I was a little scared in Death Valley. Maybe it was the name. Maybe it was all the signs that warn you of having enough water and not overheating. Maybe it was being the only car on the road for miles, with no rangers in sight. Or, maybe it was the sign on top of a huge volcanic crater that showed a man falling into it, with no railing or anyone around me to prevent me from meeting that same fate.
I drove a little too fast in Death Valley, hypermiling in my rented Prius, coasting 80 mph down a huge hill across a dried, salt flat riverbed. Sometimes I would take a bend around the Panamint Mountains a little too fast and scare the crap out of myself. And when I slept in the Panamint Springs Resort, a couple of ghosts - real or imagined - did the scaring for me.
But I conquered a lot of fears in Death Valley. It's not that I wasn't afraid anymore - at the time, my life was terrifying - but I was able to move past the fear. I came back to the real world and stood up for myself at work, and faced the consquences of retaliation. Four months later when I went to Anza-Borrego Desert State Park, I even drove in the desert at night, something I refused to do in Death Valley.

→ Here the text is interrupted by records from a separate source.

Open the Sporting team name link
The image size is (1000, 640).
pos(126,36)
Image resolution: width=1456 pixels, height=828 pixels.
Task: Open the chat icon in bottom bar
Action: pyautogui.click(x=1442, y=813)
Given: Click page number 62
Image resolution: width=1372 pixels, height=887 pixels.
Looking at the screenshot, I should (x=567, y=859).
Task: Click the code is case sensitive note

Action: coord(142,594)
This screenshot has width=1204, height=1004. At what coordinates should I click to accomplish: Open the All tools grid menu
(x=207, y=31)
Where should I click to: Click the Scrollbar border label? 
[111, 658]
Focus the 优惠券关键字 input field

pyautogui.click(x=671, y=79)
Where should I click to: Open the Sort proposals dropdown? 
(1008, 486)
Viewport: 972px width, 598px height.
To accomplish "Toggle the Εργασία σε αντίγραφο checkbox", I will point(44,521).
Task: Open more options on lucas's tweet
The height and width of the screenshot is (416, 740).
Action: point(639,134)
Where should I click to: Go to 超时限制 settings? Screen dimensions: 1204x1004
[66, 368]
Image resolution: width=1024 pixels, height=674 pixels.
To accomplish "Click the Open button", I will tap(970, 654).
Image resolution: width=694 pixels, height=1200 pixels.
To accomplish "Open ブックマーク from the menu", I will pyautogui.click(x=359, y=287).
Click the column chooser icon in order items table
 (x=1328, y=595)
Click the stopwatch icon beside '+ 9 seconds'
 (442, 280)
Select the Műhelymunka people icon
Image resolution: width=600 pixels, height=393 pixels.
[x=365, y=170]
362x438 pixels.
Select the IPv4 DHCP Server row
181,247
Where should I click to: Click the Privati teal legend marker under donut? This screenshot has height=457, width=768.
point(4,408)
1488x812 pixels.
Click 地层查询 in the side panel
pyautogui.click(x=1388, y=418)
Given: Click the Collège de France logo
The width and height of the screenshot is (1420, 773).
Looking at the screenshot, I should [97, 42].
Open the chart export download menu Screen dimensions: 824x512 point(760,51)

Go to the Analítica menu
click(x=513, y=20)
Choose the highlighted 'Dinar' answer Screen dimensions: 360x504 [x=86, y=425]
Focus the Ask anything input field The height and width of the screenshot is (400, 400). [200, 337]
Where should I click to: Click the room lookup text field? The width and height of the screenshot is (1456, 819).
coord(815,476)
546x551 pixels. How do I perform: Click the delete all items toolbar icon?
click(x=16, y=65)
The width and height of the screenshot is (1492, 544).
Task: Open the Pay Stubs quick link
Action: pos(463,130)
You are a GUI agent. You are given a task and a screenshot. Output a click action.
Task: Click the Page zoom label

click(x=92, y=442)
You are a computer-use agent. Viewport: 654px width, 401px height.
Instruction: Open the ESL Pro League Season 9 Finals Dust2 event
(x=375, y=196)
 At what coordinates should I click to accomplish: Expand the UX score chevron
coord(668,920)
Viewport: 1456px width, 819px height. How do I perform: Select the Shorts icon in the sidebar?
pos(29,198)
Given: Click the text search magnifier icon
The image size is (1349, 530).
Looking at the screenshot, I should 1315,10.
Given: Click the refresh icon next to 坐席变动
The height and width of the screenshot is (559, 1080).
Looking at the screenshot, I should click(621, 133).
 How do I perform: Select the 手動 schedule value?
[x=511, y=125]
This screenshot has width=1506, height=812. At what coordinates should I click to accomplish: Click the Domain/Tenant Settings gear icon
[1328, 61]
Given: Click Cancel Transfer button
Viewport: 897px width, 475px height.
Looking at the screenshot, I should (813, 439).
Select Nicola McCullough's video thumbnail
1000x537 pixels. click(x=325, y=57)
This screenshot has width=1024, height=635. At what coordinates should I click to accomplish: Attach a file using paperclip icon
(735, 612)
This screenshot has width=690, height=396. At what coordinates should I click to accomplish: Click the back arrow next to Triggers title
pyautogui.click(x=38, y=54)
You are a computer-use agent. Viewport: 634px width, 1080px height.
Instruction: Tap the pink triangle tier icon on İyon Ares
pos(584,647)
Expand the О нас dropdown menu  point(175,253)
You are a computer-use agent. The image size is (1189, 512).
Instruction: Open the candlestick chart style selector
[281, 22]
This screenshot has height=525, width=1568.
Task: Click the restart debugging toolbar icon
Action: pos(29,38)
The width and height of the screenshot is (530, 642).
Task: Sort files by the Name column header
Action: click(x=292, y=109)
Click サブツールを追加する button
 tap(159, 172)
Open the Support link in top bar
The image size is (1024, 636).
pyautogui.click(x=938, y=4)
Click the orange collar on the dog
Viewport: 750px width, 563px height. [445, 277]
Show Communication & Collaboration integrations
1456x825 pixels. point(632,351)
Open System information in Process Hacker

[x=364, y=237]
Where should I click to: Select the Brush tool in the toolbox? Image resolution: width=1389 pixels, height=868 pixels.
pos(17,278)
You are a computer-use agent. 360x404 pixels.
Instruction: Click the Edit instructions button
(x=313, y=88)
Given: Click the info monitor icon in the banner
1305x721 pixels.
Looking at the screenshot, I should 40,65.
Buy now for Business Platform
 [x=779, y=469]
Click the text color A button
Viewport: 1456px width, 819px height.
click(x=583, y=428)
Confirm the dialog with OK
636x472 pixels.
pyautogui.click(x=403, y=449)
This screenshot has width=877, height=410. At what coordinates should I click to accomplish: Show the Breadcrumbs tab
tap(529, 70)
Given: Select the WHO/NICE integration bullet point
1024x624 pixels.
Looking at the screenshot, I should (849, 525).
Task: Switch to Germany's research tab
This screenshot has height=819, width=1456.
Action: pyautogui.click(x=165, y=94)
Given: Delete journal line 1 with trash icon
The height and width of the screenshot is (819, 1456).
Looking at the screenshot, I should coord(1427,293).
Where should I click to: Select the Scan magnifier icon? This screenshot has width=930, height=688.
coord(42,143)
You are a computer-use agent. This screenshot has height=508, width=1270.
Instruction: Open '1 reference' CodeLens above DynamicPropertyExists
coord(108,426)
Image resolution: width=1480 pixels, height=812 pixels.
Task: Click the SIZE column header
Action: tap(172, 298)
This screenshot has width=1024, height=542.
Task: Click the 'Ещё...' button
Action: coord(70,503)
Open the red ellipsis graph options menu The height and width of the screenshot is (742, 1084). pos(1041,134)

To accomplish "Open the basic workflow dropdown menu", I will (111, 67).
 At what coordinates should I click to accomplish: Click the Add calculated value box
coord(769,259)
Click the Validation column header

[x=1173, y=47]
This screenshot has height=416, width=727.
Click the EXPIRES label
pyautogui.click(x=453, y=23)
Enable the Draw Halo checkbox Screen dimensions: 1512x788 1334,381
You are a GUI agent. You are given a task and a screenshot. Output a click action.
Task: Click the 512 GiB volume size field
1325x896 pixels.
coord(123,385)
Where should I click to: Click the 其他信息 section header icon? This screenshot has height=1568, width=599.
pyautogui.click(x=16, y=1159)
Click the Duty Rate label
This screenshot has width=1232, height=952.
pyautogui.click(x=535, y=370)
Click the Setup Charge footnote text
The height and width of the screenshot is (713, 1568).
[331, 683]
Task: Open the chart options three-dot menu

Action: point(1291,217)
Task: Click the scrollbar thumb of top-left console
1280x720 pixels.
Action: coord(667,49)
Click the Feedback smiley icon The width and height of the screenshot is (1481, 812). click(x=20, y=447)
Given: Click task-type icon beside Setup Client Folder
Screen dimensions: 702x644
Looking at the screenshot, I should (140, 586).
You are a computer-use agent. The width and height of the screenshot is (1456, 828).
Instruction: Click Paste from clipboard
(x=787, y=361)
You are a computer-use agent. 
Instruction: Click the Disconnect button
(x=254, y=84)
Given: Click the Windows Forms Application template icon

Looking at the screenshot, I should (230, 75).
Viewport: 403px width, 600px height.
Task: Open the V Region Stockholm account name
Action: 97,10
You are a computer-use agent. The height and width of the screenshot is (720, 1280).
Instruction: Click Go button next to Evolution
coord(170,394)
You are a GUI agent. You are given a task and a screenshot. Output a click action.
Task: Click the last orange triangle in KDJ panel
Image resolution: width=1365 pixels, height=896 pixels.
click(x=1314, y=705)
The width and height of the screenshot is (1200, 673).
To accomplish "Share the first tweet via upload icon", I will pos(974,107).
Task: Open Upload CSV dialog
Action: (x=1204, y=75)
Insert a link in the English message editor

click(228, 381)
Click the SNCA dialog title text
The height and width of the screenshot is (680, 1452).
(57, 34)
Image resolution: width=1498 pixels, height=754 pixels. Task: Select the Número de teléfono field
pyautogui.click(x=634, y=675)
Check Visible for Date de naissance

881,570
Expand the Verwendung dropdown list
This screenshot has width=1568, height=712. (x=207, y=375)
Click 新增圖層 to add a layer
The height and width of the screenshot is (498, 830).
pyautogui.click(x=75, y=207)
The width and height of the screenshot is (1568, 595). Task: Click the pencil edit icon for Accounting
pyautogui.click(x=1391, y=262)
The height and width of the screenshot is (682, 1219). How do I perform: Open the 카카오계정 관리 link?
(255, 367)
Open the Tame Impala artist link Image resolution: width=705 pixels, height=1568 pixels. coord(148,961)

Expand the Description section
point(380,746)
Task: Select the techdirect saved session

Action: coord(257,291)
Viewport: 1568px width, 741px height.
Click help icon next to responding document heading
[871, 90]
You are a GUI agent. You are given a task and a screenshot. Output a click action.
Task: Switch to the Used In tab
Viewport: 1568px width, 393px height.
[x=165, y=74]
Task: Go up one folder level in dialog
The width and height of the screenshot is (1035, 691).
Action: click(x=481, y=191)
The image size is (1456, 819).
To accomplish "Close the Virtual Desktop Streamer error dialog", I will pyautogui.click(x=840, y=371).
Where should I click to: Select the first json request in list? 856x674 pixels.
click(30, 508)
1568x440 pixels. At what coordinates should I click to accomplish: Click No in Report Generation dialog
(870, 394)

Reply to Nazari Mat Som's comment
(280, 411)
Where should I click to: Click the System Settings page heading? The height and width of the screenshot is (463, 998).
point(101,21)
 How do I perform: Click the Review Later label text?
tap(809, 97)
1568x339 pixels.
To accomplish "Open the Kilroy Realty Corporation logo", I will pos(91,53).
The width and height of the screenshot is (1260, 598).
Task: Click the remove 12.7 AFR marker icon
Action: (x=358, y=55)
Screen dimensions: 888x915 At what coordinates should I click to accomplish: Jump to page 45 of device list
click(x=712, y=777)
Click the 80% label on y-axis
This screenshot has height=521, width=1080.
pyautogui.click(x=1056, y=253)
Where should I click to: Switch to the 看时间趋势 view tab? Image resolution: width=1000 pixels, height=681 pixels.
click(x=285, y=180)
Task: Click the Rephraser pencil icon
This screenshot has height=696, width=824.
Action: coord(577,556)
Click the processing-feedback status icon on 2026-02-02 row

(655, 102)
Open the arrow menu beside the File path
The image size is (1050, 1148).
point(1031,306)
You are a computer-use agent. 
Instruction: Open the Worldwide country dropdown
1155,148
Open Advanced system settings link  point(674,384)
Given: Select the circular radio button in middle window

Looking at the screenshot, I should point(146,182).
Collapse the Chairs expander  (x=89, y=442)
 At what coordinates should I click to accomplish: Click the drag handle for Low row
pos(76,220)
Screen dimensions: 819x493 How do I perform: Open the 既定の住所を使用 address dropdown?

Sometimes I think that the things that scare you the most are those that are most worth doing. I'm not talking skydiving, though I've done that too. I mean taking a real leap, like quitting a job to reclaim your sanity and sense of self, and giving yourself over to the universe.
Things have gone pretty well since I left my job in January, and whereas last year I sought solace in the desert, I now am drawn to it for inspiration. My trip to Joshua Tree in February has given me the opportunity to return there for the summer and be inspired further, to once again feel small, as I did at Badwater in Death Valley. It's the lowest point in North America and my visit there immediately preceded the lowest point in my life. But it's good to see the bottom, so you know how far away from it you are once you're not there anymore.